#### [Exercise]
Put the rows into a two-column CSV with the columns instruction and location, one line for each row, holding its text and its answer. Begin at the line that has "Viewport: 640px width, 646px height.", stop after the line that has "pos(350,353)", put each value in a single quoted field, and replace any line breaks with spaces.

#### [Input records]

Start

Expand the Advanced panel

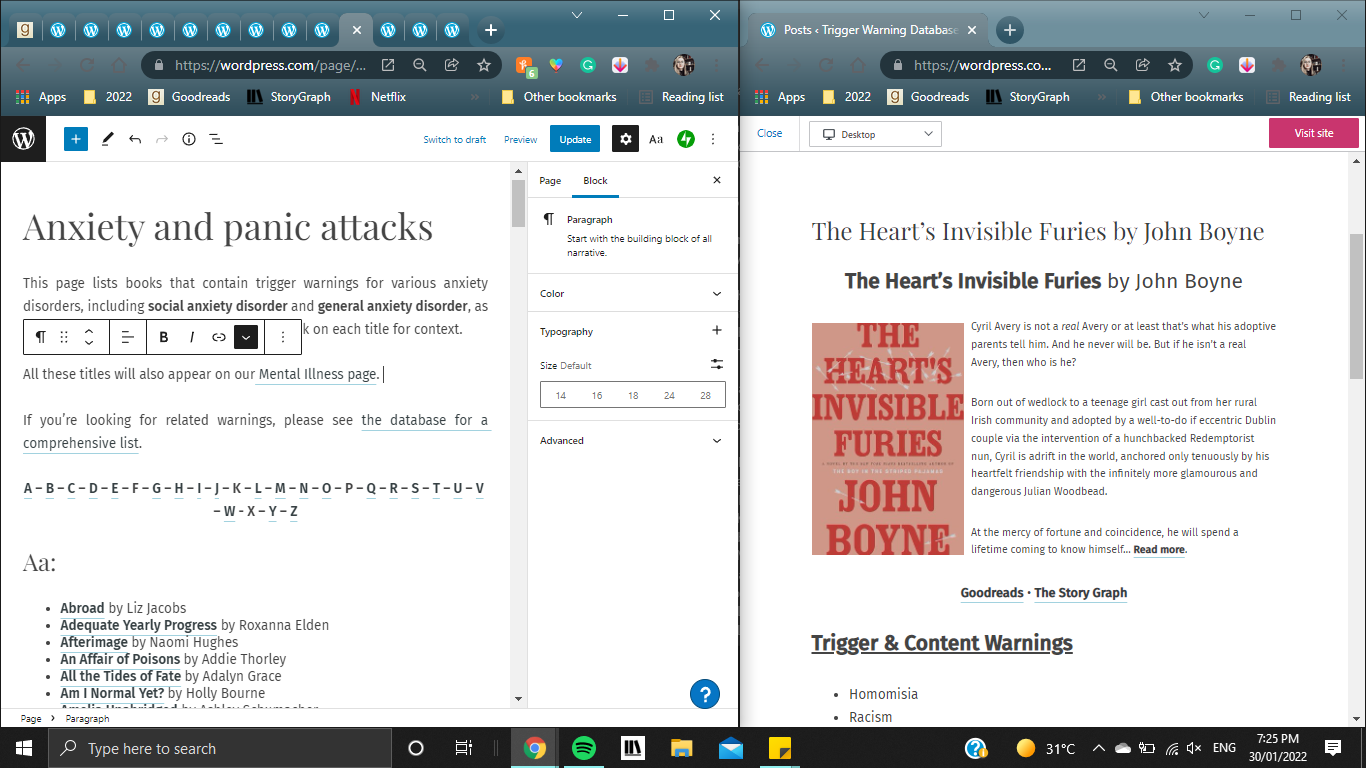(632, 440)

End
Start

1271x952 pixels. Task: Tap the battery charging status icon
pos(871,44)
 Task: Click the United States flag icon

End
Start

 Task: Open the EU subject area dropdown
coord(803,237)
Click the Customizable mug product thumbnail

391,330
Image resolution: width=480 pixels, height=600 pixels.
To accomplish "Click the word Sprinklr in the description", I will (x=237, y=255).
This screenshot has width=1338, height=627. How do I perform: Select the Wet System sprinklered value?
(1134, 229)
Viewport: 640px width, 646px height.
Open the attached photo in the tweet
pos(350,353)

End

#### [Task output]
instruction,location
"Viewport: 640px width, 646px height. Open the attached photo in the tweet","pos(350,353)"